■ **EXERCISE BRIEF**:
Below are some records. Print exactly the lines between the one holding "Open the Sync Source GENLOCK dropdown" and the one holding "Select the Control panel row label", inclusive, and nothing else.

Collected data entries
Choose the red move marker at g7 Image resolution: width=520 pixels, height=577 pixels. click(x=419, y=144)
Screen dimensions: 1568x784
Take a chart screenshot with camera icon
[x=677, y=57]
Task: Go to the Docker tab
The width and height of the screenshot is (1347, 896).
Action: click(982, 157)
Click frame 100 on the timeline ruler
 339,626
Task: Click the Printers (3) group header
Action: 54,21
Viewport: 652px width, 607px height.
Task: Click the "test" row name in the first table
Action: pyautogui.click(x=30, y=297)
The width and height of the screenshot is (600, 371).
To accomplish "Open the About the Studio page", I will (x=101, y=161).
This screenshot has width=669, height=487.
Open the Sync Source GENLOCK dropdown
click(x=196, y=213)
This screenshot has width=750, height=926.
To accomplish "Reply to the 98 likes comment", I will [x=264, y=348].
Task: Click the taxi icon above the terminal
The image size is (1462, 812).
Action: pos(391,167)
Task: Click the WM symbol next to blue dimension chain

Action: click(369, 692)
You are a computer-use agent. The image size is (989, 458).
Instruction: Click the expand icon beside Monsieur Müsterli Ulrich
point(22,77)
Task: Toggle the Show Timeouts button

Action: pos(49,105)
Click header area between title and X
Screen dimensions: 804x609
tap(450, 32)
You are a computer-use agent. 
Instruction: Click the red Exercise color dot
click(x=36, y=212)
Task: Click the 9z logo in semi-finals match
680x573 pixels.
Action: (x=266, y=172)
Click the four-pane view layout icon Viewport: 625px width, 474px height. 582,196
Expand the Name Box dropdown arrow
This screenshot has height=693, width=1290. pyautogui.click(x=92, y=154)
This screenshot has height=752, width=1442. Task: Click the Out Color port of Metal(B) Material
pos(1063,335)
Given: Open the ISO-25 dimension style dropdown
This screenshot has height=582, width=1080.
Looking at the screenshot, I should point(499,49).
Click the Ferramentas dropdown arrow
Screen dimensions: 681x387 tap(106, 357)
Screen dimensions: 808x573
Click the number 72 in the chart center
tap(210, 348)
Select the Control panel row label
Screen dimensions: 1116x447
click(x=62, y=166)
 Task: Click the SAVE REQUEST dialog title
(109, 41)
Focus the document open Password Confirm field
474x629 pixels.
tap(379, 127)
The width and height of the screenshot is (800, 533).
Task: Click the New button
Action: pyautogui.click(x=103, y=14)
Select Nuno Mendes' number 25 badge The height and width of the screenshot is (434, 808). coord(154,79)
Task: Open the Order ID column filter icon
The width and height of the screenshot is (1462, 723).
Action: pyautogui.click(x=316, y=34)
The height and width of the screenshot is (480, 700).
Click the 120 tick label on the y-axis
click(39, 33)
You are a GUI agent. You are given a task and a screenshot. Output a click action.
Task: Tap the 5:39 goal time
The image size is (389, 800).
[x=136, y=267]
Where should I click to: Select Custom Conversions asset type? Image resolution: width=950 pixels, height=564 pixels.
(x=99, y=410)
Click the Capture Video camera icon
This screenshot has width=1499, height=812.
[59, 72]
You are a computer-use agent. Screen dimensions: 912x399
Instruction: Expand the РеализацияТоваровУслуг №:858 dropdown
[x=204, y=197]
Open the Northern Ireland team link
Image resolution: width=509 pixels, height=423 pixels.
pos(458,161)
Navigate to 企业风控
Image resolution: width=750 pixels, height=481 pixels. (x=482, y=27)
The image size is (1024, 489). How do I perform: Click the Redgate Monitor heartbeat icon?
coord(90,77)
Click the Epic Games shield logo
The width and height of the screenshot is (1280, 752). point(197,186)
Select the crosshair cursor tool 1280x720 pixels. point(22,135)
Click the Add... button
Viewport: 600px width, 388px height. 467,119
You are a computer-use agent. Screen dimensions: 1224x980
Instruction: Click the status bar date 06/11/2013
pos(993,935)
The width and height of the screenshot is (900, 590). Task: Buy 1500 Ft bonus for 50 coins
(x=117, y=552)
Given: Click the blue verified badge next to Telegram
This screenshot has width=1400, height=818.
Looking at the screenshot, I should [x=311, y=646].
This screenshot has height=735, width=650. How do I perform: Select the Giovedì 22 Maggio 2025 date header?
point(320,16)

■ **SOLUTION FOR THIS TASK**:
Open the Sync Source GENLOCK dropdown
click(x=196, y=213)
This screenshot has width=750, height=926.
To accomplish "Reply to the 98 likes comment", I will [x=264, y=348].
Task: Click the taxi icon above the terminal
The image size is (1462, 812).
Action: pos(391,167)
Task: Click the WM symbol next to blue dimension chain

Action: click(369, 692)
You are a computer-use agent. The image size is (989, 458).
Instruction: Click the expand icon beside Monsieur Müsterli Ulrich
point(22,77)
Task: Toggle the Show Timeouts button

Action: pos(49,105)
Click header area between title and X
Screen dimensions: 804x609
tap(450, 32)
You are a computer-use agent. 
Instruction: Click the red Exercise color dot
click(x=36, y=212)
Task: Click the 9z logo in semi-finals match
680x573 pixels.
Action: (x=266, y=172)
Click the four-pane view layout icon Viewport: 625px width, 474px height. 582,196
Expand the Name Box dropdown arrow
This screenshot has height=693, width=1290. pyautogui.click(x=92, y=154)
This screenshot has height=752, width=1442. Task: Click the Out Color port of Metal(B) Material
pos(1063,335)
Given: Open the ISO-25 dimension style dropdown
This screenshot has height=582, width=1080.
Looking at the screenshot, I should point(499,49).
Click the Ferramentas dropdown arrow
Screen dimensions: 681x387 tap(106, 357)
Screen dimensions: 808x573
Click the number 72 in the chart center
tap(210, 348)
Select the Control panel row label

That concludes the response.